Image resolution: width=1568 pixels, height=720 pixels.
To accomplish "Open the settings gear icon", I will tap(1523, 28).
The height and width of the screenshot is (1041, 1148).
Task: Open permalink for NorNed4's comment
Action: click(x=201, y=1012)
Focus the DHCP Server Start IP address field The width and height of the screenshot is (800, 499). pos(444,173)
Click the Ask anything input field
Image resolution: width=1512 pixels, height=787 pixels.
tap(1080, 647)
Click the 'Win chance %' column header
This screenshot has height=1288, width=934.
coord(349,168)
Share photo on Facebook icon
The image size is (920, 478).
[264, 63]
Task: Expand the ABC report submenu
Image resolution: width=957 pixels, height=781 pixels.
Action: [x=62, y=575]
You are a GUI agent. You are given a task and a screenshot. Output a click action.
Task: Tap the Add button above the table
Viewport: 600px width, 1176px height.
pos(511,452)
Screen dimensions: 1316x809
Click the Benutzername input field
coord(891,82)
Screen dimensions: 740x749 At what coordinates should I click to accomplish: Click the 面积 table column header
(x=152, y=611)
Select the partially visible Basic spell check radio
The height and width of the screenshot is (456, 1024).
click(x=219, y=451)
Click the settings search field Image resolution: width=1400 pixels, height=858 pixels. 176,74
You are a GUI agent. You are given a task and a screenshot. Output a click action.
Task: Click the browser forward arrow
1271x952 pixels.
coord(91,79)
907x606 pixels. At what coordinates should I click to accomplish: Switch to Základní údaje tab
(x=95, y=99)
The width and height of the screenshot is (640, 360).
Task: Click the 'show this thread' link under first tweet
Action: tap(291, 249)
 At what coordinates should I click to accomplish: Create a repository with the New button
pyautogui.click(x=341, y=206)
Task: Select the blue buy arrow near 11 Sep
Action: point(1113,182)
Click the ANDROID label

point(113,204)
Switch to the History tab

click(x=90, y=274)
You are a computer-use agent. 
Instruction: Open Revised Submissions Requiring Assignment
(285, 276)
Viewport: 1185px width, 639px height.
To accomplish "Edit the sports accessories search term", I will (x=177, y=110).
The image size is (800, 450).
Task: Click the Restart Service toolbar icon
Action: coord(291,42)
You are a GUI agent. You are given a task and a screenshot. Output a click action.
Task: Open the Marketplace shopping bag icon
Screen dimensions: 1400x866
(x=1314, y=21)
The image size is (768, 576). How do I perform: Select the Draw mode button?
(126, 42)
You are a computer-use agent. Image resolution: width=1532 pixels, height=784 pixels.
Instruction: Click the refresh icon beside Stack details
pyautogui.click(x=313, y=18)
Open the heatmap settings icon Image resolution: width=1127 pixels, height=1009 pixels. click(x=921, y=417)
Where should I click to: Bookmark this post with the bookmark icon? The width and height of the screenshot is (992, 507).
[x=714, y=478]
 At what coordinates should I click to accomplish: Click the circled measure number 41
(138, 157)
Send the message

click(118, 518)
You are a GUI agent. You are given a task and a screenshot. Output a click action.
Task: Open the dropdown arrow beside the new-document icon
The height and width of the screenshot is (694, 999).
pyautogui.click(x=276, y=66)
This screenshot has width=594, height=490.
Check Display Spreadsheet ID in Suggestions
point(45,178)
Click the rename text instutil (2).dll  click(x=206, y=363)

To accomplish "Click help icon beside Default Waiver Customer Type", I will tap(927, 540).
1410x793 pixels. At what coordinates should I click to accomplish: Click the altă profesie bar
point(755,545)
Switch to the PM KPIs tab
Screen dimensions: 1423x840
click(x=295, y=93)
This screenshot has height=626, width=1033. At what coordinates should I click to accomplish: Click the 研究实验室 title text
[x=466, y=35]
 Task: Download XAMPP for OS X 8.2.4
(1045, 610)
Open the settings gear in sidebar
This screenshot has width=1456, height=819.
= = = =
WHAT THE EXERCISE ASKS. Copy every entry above verbatim, line for line.

FULL ANSWER.
Image resolution: width=1568 pixels, height=720 pixels.
To accomplish "Open the settings gear icon", I will tap(1523, 28).
The height and width of the screenshot is (1041, 1148).
Task: Open permalink for NorNed4's comment
Action: click(x=201, y=1012)
Focus the DHCP Server Start IP address field The width and height of the screenshot is (800, 499). pos(444,173)
Click the Ask anything input field
Image resolution: width=1512 pixels, height=787 pixels.
tap(1080, 647)
Click the 'Win chance %' column header
This screenshot has height=1288, width=934.
coord(349,168)
Share photo on Facebook icon
The image size is (920, 478).
[264, 63]
Task: Expand the ABC report submenu
Image resolution: width=957 pixels, height=781 pixels.
Action: [x=62, y=575]
You are a GUI agent. You are given a task and a screenshot. Output a click action.
Task: Tap the Add button above the table
Viewport: 600px width, 1176px height.
pos(511,452)
Screen dimensions: 1316x809
Click the Benutzername input field
coord(891,82)
Screen dimensions: 740x749 At what coordinates should I click to accomplish: Click the 面积 table column header
(x=152, y=611)
Select the partially visible Basic spell check radio
The height and width of the screenshot is (456, 1024).
click(x=219, y=451)
Click the settings search field Image resolution: width=1400 pixels, height=858 pixels. 176,74
You are a GUI agent. You are given a task and a screenshot. Output a click action.
Task: Click the browser forward arrow
1271x952 pixels.
coord(91,79)
907x606 pixels. At what coordinates should I click to accomplish: Switch to Základní údaje tab
(x=95, y=99)
The width and height of the screenshot is (640, 360).
Task: Click the 'show this thread' link under first tweet
Action: tap(291, 249)
 At what coordinates should I click to accomplish: Create a repository with the New button
pyautogui.click(x=341, y=206)
Task: Select the blue buy arrow near 11 Sep
Action: point(1113,182)
Click the ANDROID label

point(113,204)
Switch to the History tab

click(x=90, y=274)
You are a computer-use agent. 
Instruction: Open Revised Submissions Requiring Assignment
(285, 276)
Viewport: 1185px width, 639px height.
To accomplish "Edit the sports accessories search term", I will (x=177, y=110).
The image size is (800, 450).
Task: Click the Restart Service toolbar icon
Action: coord(291,42)
You are a GUI agent. You are given a task and a screenshot. Output a click action.
Task: Open the Marketplace shopping bag icon
Screen dimensions: 1400x866
(x=1314, y=21)
The image size is (768, 576). How do I perform: Select the Draw mode button?
(126, 42)
You are a computer-use agent. Image resolution: width=1532 pixels, height=784 pixels.
Instruction: Click the refresh icon beside Stack details
pyautogui.click(x=313, y=18)
Open the heatmap settings icon Image resolution: width=1127 pixels, height=1009 pixels. click(x=921, y=417)
Where should I click to: Bookmark this post with the bookmark icon? The width and height of the screenshot is (992, 507).
[x=714, y=478]
 At what coordinates should I click to accomplish: Click the circled measure number 41
(138, 157)
Send the message

click(118, 518)
You are a GUI agent. You are given a task and a screenshot. Output a click action.
Task: Open the dropdown arrow beside the new-document icon
The height and width of the screenshot is (694, 999).
pyautogui.click(x=276, y=66)
This screenshot has width=594, height=490.
Check Display Spreadsheet ID in Suggestions
point(45,178)
Click the rename text instutil (2).dll  click(x=206, y=363)

To accomplish "Click help icon beside Default Waiver Customer Type", I will tap(927, 540).
1410x793 pixels. At what coordinates should I click to accomplish: Click the altă profesie bar
point(755,545)
Switch to the PM KPIs tab
Screen dimensions: 1423x840
click(x=295, y=93)
This screenshot has height=626, width=1033. At what coordinates should I click to accomplish: Click the 研究实验室 title text
[x=466, y=35]
 Task: Download XAMPP for OS X 8.2.4
(1045, 610)
Open the settings gear in sidebar
This screenshot has width=1456, height=819.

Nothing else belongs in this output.